*** Source data ***

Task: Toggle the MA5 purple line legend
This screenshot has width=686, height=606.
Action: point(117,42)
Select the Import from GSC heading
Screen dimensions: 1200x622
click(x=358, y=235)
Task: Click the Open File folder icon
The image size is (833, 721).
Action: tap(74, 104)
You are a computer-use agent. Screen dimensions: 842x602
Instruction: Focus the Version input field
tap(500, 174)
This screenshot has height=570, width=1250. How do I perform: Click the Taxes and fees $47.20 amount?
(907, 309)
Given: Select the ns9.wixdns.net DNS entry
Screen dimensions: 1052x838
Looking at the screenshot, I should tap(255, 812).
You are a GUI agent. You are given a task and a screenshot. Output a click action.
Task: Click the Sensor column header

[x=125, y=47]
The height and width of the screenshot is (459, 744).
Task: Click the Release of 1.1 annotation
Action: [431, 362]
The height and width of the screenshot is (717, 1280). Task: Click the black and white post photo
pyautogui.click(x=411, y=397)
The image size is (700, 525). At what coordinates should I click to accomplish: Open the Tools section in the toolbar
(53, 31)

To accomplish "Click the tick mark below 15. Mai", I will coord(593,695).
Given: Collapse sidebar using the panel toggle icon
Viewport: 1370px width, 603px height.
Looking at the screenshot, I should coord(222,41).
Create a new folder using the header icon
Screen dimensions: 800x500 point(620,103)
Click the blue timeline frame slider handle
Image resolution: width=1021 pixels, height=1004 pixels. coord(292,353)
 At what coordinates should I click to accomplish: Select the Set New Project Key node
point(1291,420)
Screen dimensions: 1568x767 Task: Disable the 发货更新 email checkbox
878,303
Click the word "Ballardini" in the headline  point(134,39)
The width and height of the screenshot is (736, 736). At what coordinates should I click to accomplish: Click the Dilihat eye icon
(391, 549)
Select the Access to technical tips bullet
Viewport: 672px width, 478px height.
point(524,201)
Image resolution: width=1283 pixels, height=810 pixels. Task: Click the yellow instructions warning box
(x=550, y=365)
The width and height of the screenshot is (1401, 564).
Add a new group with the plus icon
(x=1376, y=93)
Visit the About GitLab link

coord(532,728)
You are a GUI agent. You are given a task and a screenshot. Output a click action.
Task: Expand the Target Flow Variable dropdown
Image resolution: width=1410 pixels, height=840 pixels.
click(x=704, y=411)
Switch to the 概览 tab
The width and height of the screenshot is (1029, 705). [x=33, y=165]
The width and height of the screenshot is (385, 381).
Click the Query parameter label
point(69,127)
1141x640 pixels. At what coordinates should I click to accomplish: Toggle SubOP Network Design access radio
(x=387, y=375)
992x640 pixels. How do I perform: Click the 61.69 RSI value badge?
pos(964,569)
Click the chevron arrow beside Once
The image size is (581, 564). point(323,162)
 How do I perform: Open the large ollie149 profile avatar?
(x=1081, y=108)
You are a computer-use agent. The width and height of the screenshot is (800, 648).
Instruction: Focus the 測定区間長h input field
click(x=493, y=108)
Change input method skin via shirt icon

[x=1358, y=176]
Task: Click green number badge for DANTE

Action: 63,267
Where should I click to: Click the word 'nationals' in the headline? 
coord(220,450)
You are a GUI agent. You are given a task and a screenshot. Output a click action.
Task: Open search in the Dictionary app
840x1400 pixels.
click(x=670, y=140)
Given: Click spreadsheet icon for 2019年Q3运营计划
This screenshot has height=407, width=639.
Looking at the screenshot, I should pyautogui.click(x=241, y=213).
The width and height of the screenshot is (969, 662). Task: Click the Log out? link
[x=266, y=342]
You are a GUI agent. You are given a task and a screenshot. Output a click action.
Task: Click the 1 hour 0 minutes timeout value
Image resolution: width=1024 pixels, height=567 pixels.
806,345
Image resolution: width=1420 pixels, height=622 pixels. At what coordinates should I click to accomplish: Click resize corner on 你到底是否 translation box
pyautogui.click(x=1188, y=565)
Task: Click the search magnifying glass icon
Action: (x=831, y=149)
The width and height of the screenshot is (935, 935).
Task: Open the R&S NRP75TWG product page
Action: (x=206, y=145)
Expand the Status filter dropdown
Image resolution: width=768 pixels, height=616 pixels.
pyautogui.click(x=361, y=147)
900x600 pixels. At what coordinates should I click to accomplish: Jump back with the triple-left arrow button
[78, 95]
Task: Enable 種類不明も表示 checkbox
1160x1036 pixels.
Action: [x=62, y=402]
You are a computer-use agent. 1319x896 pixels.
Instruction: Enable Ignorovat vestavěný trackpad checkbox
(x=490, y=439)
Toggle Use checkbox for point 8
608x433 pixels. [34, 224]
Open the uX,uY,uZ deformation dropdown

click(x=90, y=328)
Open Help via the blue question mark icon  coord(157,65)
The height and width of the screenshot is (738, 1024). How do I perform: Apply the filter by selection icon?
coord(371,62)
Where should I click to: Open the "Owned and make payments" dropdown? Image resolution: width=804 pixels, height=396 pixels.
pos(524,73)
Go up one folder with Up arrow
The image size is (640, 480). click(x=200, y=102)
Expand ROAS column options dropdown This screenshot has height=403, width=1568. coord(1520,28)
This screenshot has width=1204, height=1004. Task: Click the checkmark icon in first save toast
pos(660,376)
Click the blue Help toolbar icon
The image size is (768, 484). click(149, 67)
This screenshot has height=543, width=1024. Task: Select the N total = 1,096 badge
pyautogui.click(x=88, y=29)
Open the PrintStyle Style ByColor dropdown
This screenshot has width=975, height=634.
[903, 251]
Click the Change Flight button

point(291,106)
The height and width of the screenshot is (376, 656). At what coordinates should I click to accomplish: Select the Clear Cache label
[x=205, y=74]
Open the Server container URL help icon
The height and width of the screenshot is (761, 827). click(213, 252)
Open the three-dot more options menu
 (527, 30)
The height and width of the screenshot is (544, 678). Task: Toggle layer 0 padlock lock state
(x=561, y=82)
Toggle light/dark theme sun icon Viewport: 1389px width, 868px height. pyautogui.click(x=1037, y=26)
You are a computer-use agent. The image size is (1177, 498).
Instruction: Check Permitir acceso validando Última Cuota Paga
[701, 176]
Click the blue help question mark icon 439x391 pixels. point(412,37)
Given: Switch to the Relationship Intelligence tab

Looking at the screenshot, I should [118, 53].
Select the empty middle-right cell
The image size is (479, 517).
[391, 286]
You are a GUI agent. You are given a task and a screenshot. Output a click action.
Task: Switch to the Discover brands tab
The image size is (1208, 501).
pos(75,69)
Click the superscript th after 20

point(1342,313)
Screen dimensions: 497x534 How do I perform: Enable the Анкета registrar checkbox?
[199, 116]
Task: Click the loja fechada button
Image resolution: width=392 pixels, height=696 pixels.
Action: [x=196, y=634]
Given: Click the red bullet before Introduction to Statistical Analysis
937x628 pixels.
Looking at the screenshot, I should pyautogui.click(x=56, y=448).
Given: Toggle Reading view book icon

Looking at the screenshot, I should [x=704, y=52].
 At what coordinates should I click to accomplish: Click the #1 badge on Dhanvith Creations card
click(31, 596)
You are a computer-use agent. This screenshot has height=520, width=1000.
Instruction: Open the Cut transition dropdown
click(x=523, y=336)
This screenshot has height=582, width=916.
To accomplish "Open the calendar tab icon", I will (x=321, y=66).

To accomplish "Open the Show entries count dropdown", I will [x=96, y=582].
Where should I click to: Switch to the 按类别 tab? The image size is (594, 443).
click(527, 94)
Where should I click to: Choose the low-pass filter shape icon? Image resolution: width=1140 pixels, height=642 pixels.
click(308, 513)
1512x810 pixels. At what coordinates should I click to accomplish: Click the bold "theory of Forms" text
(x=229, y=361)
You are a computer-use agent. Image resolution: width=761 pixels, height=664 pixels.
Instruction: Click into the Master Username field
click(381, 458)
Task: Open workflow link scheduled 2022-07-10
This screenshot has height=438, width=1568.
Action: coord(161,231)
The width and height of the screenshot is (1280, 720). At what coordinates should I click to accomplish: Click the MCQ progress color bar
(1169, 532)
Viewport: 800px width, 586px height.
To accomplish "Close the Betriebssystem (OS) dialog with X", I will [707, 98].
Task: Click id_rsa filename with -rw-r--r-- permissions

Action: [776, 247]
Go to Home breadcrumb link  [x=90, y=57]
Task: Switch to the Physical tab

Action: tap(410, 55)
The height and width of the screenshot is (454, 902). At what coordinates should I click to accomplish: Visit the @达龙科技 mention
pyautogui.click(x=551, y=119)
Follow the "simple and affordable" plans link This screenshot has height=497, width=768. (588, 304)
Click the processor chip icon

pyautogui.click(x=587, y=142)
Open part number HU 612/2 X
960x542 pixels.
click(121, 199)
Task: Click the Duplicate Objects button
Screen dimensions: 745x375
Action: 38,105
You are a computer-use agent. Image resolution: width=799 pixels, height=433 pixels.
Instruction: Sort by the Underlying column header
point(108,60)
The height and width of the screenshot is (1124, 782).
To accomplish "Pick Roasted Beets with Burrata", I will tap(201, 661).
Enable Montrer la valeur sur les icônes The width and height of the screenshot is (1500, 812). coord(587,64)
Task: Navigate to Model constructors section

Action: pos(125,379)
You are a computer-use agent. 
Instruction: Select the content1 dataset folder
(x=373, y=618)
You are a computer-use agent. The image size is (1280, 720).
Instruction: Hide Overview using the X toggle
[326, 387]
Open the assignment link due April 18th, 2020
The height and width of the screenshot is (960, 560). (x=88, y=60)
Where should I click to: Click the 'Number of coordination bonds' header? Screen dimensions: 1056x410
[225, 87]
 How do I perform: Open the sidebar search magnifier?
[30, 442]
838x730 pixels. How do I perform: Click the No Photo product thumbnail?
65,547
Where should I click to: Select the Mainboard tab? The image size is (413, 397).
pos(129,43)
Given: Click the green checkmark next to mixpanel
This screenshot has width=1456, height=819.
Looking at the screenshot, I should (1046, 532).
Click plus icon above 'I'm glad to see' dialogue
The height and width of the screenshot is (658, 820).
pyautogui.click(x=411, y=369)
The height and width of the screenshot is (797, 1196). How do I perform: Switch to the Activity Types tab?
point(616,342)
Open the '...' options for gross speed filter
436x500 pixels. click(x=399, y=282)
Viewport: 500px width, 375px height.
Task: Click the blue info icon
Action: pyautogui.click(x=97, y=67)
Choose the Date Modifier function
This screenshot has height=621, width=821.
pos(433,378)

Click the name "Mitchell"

***

## Exercise brief:
Only the lines above starting with the one with "The height and width of the screenshot is (454, 902)." and going through the one with "The height and width of the screenshot is (1124, 782)." are to be copied, word for word and with both ends kept.

## Exercise response:
The height and width of the screenshot is (454, 902). At what coordinates should I click to accomplish: Visit the @达龙科技 mention
pyautogui.click(x=551, y=119)
Follow the "simple and affordable" plans link This screenshot has height=497, width=768. (588, 304)
Click the processor chip icon

pyautogui.click(x=587, y=142)
Open part number HU 612/2 X
960x542 pixels.
click(121, 199)
Task: Click the Duplicate Objects button
Screen dimensions: 745x375
Action: 38,105
You are a computer-use agent. Image resolution: width=799 pixels, height=433 pixels.
Instruction: Sort by the Underlying column header
point(108,60)
The height and width of the screenshot is (1124, 782).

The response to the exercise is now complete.